The devise in remainder to the heirs at law of Charles R. Ashley cannot properly be regarded as contingent upon his surviving his wife. The provision that it was to take effect in enjoyment only after all the "users" previously given (two of which had no connection with that contingency) had terminated, and the presumption that the testator intended to dispose of his entire estate, show that it should be construed as an independent and absolute gift as fully as if it had been the subject of a separate sentence.
This remainder took effect in right, if at all, on the death of the testator. It was created in favor of the heirs at law of a person then in being. As they could not be ascertained until the death of that person, and might be other than his children, it is settled by a long line of decisions that the devise was void under the then existing statute against perpetuities.Tingier v.

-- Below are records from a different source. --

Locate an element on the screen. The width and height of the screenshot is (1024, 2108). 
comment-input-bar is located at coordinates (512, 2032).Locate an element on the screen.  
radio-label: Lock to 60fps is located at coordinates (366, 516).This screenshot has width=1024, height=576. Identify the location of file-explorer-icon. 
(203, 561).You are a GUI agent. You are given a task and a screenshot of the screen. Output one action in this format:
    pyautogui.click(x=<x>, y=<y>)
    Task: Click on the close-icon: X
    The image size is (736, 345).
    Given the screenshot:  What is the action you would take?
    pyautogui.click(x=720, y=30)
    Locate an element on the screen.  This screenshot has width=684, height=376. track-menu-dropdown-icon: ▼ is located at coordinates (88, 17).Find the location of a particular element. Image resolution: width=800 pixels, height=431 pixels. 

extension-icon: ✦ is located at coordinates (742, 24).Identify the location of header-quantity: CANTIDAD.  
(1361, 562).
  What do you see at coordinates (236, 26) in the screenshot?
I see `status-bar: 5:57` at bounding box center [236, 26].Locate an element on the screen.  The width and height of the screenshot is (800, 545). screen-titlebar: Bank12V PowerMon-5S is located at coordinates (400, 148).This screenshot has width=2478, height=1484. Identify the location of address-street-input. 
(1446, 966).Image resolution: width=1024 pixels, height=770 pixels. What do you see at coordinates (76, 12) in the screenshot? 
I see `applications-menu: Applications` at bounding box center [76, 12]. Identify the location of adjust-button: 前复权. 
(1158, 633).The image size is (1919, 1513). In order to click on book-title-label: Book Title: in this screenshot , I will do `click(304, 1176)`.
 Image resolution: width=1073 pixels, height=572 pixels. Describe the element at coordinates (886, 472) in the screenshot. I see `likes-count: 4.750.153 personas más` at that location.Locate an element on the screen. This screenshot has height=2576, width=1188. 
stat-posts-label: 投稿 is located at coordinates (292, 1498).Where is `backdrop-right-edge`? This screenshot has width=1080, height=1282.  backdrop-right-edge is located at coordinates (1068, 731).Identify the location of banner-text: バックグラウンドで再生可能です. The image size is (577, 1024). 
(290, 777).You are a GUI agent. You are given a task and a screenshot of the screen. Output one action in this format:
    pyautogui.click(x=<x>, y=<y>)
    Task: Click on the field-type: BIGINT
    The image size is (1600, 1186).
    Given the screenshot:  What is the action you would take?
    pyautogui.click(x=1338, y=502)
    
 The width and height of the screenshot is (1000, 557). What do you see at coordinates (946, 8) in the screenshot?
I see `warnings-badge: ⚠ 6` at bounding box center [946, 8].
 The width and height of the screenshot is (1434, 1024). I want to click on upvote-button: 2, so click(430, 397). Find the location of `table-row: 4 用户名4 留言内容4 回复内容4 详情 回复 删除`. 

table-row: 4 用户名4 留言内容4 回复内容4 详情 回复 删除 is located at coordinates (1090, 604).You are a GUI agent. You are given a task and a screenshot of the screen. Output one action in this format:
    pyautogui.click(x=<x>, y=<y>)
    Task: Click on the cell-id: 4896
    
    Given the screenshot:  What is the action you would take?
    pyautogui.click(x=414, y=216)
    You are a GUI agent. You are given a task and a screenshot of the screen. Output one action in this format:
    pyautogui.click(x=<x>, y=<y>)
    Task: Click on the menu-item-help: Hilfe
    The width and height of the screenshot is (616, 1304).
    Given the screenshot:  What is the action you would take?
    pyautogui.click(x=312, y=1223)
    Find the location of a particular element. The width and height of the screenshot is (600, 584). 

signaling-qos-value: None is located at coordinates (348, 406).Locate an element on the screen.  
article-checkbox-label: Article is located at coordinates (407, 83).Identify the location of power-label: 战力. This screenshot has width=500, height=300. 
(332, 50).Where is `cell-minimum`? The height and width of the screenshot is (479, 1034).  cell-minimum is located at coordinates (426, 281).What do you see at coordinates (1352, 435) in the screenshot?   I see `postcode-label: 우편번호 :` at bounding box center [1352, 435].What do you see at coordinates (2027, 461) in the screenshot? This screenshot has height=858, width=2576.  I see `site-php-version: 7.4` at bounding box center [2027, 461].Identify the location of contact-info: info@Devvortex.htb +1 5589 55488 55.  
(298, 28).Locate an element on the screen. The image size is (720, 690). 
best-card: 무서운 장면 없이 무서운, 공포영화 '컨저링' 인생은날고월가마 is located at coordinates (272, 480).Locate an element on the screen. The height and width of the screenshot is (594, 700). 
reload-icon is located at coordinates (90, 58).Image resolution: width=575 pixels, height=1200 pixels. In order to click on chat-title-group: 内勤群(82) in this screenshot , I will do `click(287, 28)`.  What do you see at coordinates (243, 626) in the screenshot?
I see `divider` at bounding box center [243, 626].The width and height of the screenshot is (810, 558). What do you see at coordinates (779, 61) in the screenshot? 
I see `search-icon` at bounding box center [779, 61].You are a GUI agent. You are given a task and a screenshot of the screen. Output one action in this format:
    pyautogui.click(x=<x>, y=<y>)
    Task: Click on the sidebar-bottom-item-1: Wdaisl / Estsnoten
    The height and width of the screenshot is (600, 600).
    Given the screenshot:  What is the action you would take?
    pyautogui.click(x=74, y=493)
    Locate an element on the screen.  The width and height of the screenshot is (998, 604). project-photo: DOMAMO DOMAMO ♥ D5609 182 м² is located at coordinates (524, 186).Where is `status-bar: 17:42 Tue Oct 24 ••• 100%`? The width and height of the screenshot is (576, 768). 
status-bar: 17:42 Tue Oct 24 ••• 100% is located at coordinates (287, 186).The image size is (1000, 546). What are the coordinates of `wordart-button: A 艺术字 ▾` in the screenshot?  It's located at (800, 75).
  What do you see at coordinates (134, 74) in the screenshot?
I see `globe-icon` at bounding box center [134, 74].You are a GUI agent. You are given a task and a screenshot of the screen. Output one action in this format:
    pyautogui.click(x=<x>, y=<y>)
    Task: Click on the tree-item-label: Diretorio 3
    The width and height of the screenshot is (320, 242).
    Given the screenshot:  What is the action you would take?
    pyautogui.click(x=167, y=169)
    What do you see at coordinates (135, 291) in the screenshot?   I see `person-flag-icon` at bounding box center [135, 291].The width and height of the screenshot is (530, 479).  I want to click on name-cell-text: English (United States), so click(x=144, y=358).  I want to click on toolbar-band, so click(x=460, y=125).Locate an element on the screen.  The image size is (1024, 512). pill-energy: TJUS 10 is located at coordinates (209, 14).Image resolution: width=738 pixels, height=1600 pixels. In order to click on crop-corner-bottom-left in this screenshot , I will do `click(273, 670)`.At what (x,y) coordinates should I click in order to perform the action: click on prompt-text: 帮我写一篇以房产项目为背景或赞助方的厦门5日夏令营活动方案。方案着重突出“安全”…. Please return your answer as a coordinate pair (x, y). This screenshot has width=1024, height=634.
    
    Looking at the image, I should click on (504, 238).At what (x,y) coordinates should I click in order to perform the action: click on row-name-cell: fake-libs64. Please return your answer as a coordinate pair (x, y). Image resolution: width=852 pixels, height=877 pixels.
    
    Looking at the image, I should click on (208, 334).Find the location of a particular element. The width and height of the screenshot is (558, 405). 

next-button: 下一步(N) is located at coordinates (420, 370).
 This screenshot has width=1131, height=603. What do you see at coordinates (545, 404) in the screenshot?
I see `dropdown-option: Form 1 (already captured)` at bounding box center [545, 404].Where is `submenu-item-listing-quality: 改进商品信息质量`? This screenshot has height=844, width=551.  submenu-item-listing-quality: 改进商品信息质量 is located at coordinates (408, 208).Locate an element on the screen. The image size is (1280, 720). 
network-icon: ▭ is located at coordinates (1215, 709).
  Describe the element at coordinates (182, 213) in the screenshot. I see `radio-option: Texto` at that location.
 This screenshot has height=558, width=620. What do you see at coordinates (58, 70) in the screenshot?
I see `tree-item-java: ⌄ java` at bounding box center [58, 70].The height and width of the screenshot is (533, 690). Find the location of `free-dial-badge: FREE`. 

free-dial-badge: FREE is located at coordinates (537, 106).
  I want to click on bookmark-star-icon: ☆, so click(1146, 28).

Chamberlin, 71 Conn. 466, 469. This did not impair the validity of the several life estates in the Willimantic lands; but the remainder limited after them being one that could not lawfully be created, the reversion in those lands, and in the residue of his real estate, became intestate estate of Walter Ashley upon his decease. As such the title passed to his two children in equal shares.
This result frustrated the main scheme of the will, which was to give, after his wife's decease, the Willimantic property and half the residue of his estate to his son, or those claiming under him. To divide the reversion as intestate estate would be to give to Mrs. Shew, besides her own testamentary share, half of that intended for her brother and his family.
Whether the doctrine applies that, where it is impossible to execute the main purpose of a will, by reason of the failure *Page 152 of a provision for one line of natural descent, and gross inequality would result were the provisions for other lines to be allowed to stand, all must fall together so as to let the law work out, by the rules of inheritance and distribution, that equality which the will was designed but failed to secure (see White v. Allen, post, p. 185), there is no occasion to enquire, for whatever Mrs. Shew inherited, as well as all that she may have acquired by devise, she conveyed in fee simple to her brother. At the date of that conveyance, and before its execution, he and she together owned, either in reversion or remainder, or in both ways, all of the testator's lands. The deed therefore invested him with an absolute title to them, subject to the life estates. His will gave to his wife, in fee simple, all the real estate of which he should die seized and possessed, or to which he might be entitled at the time of his decease. These terms covered all the Willimantic lands.
For the reasons above stated, the Superior Court is advised that said lands passed to the widow of Charles R. Ashley under said devise, and upon her decease became part of her estate.
No costs will be taxed in this court in favor of or against any party.
In this opinion the other judges concurred.